Regional Ethnographic Open-Air Museum “Etar”

Etar Museum – a living picture of a bygone era!

When you step inside the only open-air ethnographic museum in Bulgaria, you enter a world different from the modern one – the world of the Bulgarian Renaissance. Here the water turns the wheel of a centuries-old mill, and the cobblestones underfoot remind you that the true beauty in life is hidden in the experience of the emotion of touching the craftsmanship of our ancestors.

Bulgaria’s only collection of working water structures is located in the Etar Museum.

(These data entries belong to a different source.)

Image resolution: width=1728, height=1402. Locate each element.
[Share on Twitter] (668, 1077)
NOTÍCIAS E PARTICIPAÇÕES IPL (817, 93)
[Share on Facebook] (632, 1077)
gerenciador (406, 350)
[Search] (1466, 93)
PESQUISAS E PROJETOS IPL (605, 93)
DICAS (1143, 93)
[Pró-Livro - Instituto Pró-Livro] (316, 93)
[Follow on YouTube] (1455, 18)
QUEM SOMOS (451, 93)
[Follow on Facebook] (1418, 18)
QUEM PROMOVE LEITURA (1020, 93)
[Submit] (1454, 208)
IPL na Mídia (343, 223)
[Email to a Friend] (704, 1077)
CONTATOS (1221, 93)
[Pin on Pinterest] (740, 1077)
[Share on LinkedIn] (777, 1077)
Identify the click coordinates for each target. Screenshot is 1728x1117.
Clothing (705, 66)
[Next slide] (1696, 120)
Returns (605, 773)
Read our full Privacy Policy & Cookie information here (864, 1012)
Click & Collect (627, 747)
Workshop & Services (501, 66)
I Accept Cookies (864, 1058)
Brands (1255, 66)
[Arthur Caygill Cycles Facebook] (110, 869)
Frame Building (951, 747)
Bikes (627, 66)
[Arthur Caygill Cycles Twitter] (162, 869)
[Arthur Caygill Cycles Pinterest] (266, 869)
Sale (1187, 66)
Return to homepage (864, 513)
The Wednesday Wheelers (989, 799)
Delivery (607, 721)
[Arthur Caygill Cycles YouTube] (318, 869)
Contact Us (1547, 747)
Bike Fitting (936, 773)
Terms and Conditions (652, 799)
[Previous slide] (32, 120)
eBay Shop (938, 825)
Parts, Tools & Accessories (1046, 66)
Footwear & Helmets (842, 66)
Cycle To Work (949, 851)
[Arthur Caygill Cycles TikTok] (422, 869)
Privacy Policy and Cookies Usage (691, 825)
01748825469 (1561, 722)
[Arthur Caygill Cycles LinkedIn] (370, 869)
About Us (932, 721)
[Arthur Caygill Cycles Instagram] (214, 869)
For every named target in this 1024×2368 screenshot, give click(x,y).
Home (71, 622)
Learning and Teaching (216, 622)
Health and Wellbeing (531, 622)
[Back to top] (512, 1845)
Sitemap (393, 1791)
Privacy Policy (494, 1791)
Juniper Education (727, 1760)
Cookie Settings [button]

Etar is the ancient name of the Yantra River, which runs through the town of Gabrovo. It was chosen as the name of the museum as a symbol of the connection between water and the development of crafts in the region. The Regional Ethnographic Open-Air Museum “Etar” has the only collection of technical equipment powered by water in Bulgaria. The collection has been gradually built up and includes equipment still in use today that was once used in the livelihood of the Balkars: two mills, a rolling mill, two rolling mills, a bullfighting mill, a gaitanjis odaya, two lathes for gavanki and for barrels, a rolling mill. Thanks to a wadis system that existed in the past, later corrected and shaped, water powered mechanisms that washed, sharpened knives, ground wheat, wove woolen cloth, turned wooden vessels, and wove woolen threads.

The craftsmen’s marketplace is still bustling with life today as it was during the Renaissance.

The architectural ensemble of the Craftsmen’s Charshchia presents a main town street with 19th century buildings housing active craftsmen’s workshops, workshops, a café and the homes of craftsmen and merchants. The ensemble of houses includes recreations of original architectural examples that existed in Gabrovo and its surroundings. The Sako House impresses with its numerous windows on the second floor, as such buildings of the Bulgarian Revival period are not often found. In the workshops, before the eyes of visitors, the craftsmen themselves produce and sell their wares, as in the past, and visitors can observe old techniques of working metal, leather, wood, clay, wool, goatskin and other natural raw materials. They can see original craft tools, enjoy the skills of the craftsmen and take home their wares. At the Charshiya one can taste simid, banitsa and gevrek, try pestil, white jam, halva, homemade sweets and other treats, or drink coffee brewed on sand.

Over the years, the Etar Museum has established itself as the only outdoor museum of its kind of the Skansen type in Bulgaria.